By noon, Jesperson found himself downtown, circling a few bars. He drank coffee, so as not to cloud his judgment and “make a mistake.” He decided to “flirt” with the “first girl to smile” at him. By two o’clock in the afternoon, after meeting Bennett inside the B&I Tavern, making mental note she was available (that embrace initiated by her), he walked back to his house, now obsessed with sexing Bennett.
“I had learned,” Jesperson said, “that my father’s hit-and-run had made an impact on my thought process as I went. He got away with it, so can I. If nobody knows about it, then it didn’t happen.”
In this letter, Jesperson distilled each of his eight murders into single thoughts: “Killed Bennett, hurt Daun [Slagle], killed number 2 because she presented herself to me when I had time to play. Number 3 was there and I wanted her with me. Number 4 wanted a better life and I ended it. Number 5 was a conquest to a game to see if I could get her. Number 6 just wasn’t being social. Number 7 overstayed her welcome, and number 8 had been a problem. I justified every murder on how I saw each person I dealt with. You call it playing God.”

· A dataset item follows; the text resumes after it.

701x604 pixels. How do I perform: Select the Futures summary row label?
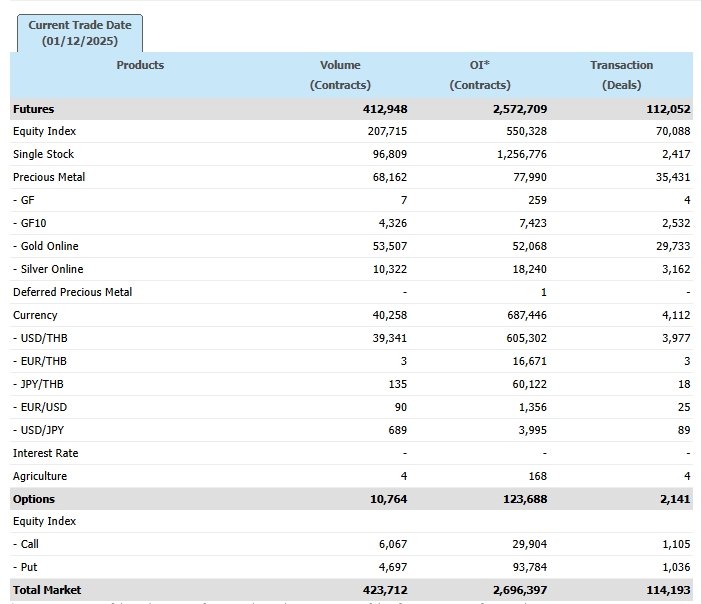[x=34, y=109]
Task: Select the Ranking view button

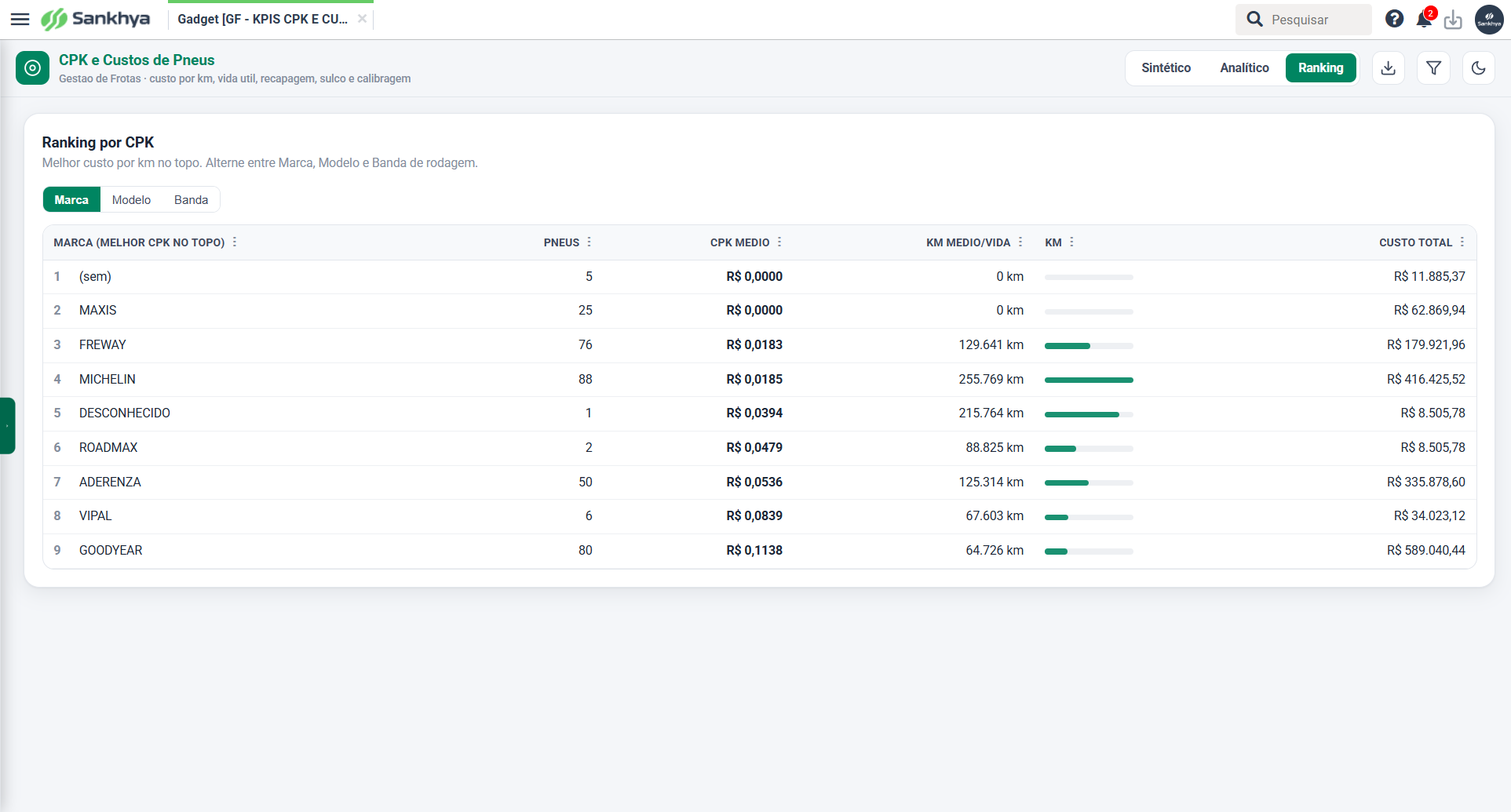Action: coord(1321,68)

In a stroke of ruthless honesty, near the end of the letter, Jesperson described Angela Subrize: “I loved sex with her. Yes, the sex was great. But it had to end sometime. She had become a liability to me. I felt a need to be rid of her. She had to go. She had to die. There would be no rest for me from her if I let her go.”
*
A ROME TELEVISION NETWORK flew into Palm Beach to interview Dennis Haley after the Ylenia Carrisi story broke internationally and media hounded Albano Carrisi and Romina Power. The language barrier among Moody, Haley, and the Italian media, once again, created more mystery surrounding any proven connection between Ylenia Carrisi and Keith Jesperson.

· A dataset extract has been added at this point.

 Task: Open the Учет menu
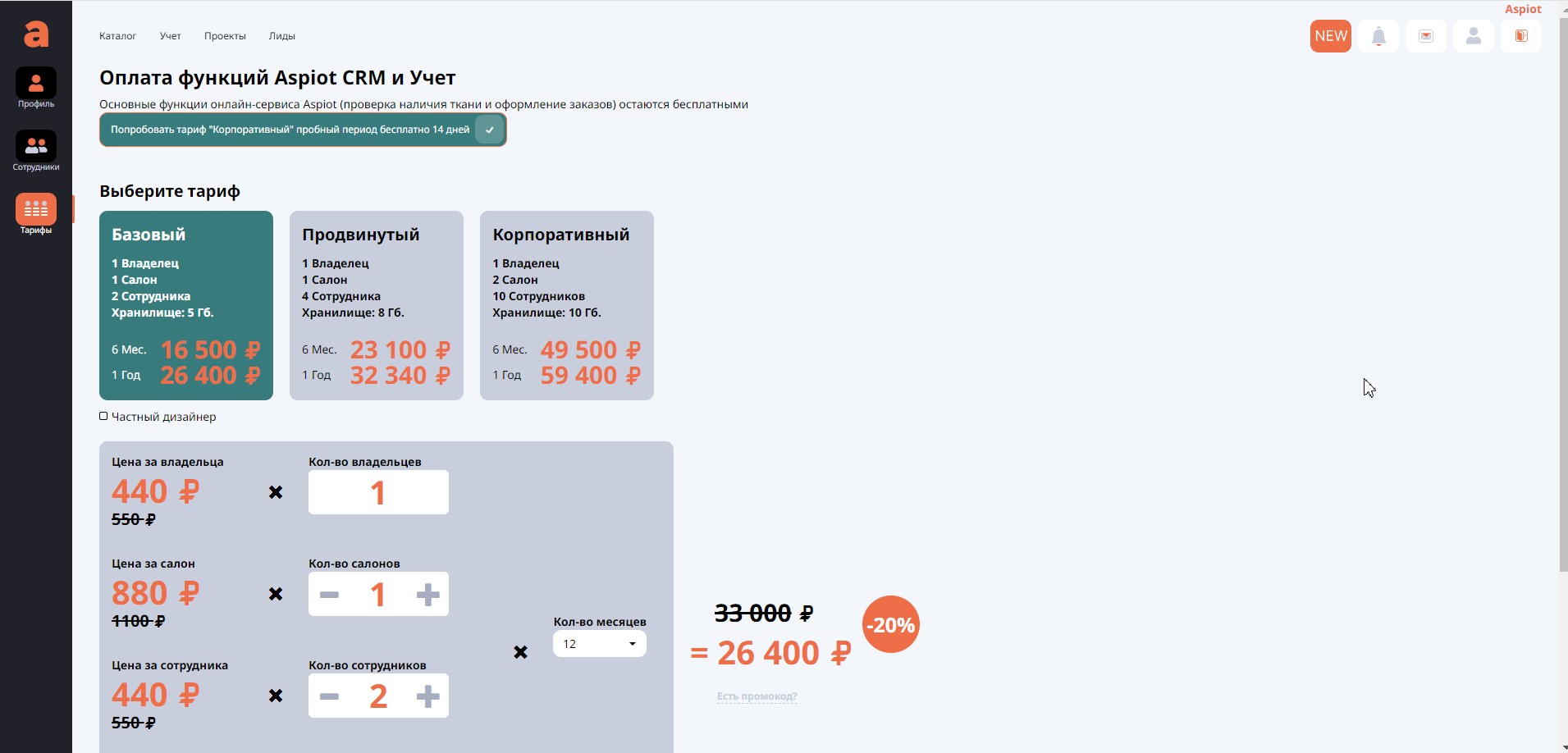coord(170,36)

“They all had a hard time understanding that we were not saying we had found Ylenia. We just wanted to eliminate her from possibilities,” Haley noted.
Early into our quest, Dennis Haley thought Jesperson was lying about Jane Doe the entire time; that Happy Face was holding on to information that could identify her. Through the Ylenia Carrisi investigation, along with several other possible victims now being checked via DNA, and corresponding with Jesperson, however, Haley saw a different side of Happy Face, concluding, “I now believe he has been truthful concerning victim number six.”
The one aspect of the Carrisi case that concerned Haley, Moody, and me was all the attention Jesperson received in Europe. Jesperson was on the front page of many websites and newspapers. He’d become that infamous nicknamed serial killer all over again. The only silver lining in it all was that he knew nothing about it.
“They all ran stories on Jesperson and tied him to Ylenia Carrisi. I thought if I was open and honest with [the press there], they wouldn’t screw things up, but they did,” Moody said. “They even ran articles that we had identified our Jane Doe as Ylenia and that Jesperson had identified her.”
As spring 2016 came, the Ylenia Carrisi story faded. Romina’s DNA was put into the system and ran against Jane Doe. When the results came back, it shocked everyone.
No match. Ylenia Carrisi was not Jesperson’s Jane Doe.